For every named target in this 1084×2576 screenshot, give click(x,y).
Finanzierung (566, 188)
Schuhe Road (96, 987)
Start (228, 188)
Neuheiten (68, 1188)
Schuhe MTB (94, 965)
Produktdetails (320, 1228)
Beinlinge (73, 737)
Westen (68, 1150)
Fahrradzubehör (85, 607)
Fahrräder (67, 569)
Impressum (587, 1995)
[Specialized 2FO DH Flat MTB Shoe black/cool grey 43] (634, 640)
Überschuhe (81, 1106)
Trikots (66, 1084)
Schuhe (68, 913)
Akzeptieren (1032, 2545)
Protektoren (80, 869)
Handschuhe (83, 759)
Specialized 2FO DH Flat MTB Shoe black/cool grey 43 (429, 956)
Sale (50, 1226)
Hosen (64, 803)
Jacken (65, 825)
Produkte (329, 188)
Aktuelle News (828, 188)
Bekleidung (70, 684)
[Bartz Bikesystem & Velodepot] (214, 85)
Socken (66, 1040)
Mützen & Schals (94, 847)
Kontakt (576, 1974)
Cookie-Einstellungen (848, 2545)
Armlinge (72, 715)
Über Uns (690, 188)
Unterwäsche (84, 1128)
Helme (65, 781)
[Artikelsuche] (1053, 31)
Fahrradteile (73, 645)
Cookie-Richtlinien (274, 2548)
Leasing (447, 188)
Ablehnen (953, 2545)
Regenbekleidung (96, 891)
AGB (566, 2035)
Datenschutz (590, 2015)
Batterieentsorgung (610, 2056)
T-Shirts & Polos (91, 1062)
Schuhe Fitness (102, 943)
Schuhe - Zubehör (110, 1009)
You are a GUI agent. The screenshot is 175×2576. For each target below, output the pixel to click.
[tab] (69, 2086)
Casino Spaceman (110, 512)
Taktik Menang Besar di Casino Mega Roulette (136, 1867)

· · · · · · ·

_WHAT YOU NEED TO DO_: Your answer should be every entry above, repeated exactly.

_TASK SOLUTION_:
For every named target in this 1084×2576 screenshot, give click(x,y).
Finanzierung (566, 188)
Schuhe Road (96, 987)
Start (228, 188)
Neuheiten (68, 1188)
Schuhe MTB (94, 965)
Produktdetails (320, 1228)
Beinlinge (73, 737)
Westen (68, 1150)
Fahrradzubehör (85, 607)
Fahrräder (67, 569)
Impressum (587, 1995)
[Specialized 2FO DH Flat MTB Shoe black/cool grey 43] (634, 640)
Überschuhe (81, 1106)
Trikots (66, 1084)
Schuhe (68, 913)
Akzeptieren (1032, 2545)
Protektoren (80, 869)
Handschuhe (83, 759)
Specialized 2FO DH Flat MTB Shoe black/cool grey 43 (429, 956)
Sale (50, 1226)
Hosen (64, 803)
Jacken (65, 825)
Produkte (329, 188)
Aktuelle News (828, 188)
Bekleidung (70, 684)
[Bartz Bikesystem & Velodepot] (214, 85)
Socken (66, 1040)
Mützen & Schals (94, 847)
Kontakt (576, 1974)
Cookie-Einstellungen (848, 2545)
Armlinge (72, 715)
Über Uns (690, 188)
Unterwäsche (84, 1128)
Helme (65, 781)
[Artikelsuche] (1053, 31)
Fahrradteile (73, 645)
Cookie-Richtlinien (274, 2548)
Leasing (447, 188)
Ablehnen (953, 2545)
Regenbekleidung (96, 891)
AGB (566, 2035)
Datenschutz (590, 2015)
Batterieentsorgung (610, 2056)
T-Shirts & Polos (91, 1062)
Schuhe Fitness (102, 943)
Schuhe - Zubehör (110, 1009)
You are a GUI agent. The screenshot is 175×2576. For each target below, output the pixel to click.
[tab] (69, 2086)
Casino Spaceman (110, 512)
Taktik Menang Besar di Casino Mega Roulette (136, 1867)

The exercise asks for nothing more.